I’m no kiddie and I know what a wine cooler is, but I’ve haven’t a clue about Hugo Gernsback.
EthylEster
Richard Feynman quote:
EthylEster
Richard Feynman quote:
He also stated that members of prestigious groups like NAS, etc spent most of their time deciding who was prestigious enough to be invited to join.
EthylEster
@schrodinger’s cat:
A common response I have to many B-J posts these days. At least this one was easy to find out about (should one give a shit)..and Cole supplied his own interpretation.
But I feel your pain.
EthylEster
@Warren Terra:
But (and maybe you know this) one of the developers of RoundUp used to drink a glass of it as part of his “testifying” to the safeness of this pesticide. I expect it was a drink he prepared for himself but I wonder if anyone would care to drink a glass of RoundUp now.
mds
@Anne Laurie:
Which just underscores the Puppies’ point, since someone with such a “politically incorrect” worldview has obviously never been nominated for a Hugo or Nebula Award, let alone won.
(For the uninitiated, Robert Silverberg is in fact the recipient of multiple Hugo and Nebula Awards, and was named a Grand Master by the Science Fiction and Fantasy Writers of America in 2005. The difference being that regardless of his putative political views, he’s written stuff that enough SF fans think is actually good, rather than purely reactionary pig shit. Likewise, Vernor Vinge is an anarcho-capitalist libertarian sort, and he won his last Hugo Award in 2007, apparently before all the left-wing feminists and ethnic minorities got in and spoiled everything.)
Raven on the Hill
One connection with the right wing we are familiar with: Theordore Beale, the exceptionally nasty Vox Day of the lachrymose juvenile canines, is the son of Robert Beale, who from 2000-2002 sat on the board of WorldNetDaily. The father has now been jailed for 11 years for making a “sovereign citizen” defense against tax evasion and the son is now living in Switzerland, apparently to avoid US taxes.

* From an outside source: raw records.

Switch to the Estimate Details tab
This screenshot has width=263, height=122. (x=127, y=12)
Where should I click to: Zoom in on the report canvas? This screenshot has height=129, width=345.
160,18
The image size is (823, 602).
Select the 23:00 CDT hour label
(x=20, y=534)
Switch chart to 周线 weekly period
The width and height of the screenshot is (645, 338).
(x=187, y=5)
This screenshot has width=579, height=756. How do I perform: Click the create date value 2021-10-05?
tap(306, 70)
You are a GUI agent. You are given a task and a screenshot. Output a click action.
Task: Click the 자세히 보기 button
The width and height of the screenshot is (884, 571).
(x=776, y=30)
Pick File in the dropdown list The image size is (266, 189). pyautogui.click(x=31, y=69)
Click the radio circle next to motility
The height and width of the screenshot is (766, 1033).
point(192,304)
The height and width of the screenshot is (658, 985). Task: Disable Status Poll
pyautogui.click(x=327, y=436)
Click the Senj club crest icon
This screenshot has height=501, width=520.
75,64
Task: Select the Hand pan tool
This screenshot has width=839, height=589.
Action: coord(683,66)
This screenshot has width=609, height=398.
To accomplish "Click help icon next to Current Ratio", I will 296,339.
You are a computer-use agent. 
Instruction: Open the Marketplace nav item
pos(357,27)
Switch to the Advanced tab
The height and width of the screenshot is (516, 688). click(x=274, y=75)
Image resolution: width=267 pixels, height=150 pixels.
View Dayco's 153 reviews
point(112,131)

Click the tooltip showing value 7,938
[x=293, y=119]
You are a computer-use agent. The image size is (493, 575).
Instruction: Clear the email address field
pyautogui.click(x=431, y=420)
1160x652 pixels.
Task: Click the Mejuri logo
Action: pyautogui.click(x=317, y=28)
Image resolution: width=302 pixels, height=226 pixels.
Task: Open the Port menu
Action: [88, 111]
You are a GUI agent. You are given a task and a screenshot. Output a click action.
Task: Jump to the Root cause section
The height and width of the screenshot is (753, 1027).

One exceptionally sad thing about this: the concluding volume of Patterson’s minutely researched biography of Heinlein was pushed off the ballot by these machinations. Patterson died around the time the book was released and the book was only eligible this year. If one needed any proof that this was simple destructiveness, rather than a misguided attempt to redress an imbalance in the balloting, there it is; if any of the pups had done their homework, they would likely have nominated it–Heinlein is one of their heroes.